According to Nietzsche, according to Kubrick, such self-aggrandizement is trite, narcissistic none-sense.

Author’s Comments: It is all rather regurgitated; but, this is 2006.

Works Cited

Booker, M. Keith. Alternate Americas: Science Fiction Film and American Culture. Westport, CT: Praeger Publishers, 2006.

Carroll, Lewis. The Hunting of the Snark: An Agony in Eight Fits. 1876. 2 Dec. 2006

Conquest of Space. Internet Movie Database. 11 Dec. 2006

Eiseley, Loren. The Unexpected Universe. Orlando: Harcourt Brace & Company, 1969.

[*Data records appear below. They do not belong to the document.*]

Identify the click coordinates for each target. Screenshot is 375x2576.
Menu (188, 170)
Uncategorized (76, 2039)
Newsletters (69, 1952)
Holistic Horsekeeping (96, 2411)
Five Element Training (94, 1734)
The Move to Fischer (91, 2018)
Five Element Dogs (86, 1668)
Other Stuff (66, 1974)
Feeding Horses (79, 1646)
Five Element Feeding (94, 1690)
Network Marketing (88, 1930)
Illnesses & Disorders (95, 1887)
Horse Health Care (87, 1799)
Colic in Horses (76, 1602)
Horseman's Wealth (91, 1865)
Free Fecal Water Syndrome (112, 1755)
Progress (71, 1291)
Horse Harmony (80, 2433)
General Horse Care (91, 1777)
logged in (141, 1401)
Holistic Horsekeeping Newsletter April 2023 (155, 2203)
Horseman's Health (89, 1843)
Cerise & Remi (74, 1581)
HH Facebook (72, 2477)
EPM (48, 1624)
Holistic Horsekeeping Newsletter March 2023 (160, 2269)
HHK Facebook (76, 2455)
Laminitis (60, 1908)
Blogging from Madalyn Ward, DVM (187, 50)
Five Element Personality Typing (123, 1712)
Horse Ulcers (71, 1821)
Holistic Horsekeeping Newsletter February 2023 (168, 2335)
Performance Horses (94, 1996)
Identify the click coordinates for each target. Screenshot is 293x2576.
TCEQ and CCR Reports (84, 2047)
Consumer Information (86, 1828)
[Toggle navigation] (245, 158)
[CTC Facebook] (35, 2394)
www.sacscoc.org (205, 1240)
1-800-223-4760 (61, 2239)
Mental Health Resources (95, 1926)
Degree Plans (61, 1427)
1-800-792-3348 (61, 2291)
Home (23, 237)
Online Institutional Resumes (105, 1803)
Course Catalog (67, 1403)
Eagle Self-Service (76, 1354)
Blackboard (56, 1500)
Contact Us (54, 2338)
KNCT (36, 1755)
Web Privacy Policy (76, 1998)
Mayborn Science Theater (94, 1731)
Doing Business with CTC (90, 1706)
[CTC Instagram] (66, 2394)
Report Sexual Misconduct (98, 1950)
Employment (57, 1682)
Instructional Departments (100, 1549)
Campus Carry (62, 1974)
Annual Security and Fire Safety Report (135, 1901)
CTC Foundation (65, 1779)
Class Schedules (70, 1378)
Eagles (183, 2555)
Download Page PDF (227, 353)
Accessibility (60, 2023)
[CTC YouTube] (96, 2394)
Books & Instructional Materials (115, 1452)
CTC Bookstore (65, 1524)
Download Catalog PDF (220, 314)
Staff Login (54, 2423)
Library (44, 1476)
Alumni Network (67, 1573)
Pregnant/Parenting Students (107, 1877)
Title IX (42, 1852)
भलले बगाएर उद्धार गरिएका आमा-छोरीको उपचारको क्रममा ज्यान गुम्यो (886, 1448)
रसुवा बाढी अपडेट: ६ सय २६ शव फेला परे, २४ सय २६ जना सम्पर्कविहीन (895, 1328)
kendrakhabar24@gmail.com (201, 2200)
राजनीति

Martel, Mark. Another Odyssey: Design and Meaning in 2001. The Kubrick Site. 4 Dec. 2006

Miller, Mark Crispin. “2001: A Cold Descent.” Sight & Sound. 4.1 (1994). The Kubrick Site. 22 Nov, 2006

Nietzsche, Friedrich. Brainy Quote. 3 Dec. 2006

Roberte, Dariusz. 2001: A critical analysis of the film score. The Kubrick Site. 20 Nov. 2006

Telotte, J. P. Science Fiction Film. New York: Cambridge University Press, 2001.

Venturini, Sandra. A Progressive Analysis of 2001. The Kubrick Site. 3 Dec. 2006

Vonnegut, Kurt. Breakfast of Champions. New York: Random House, 1999.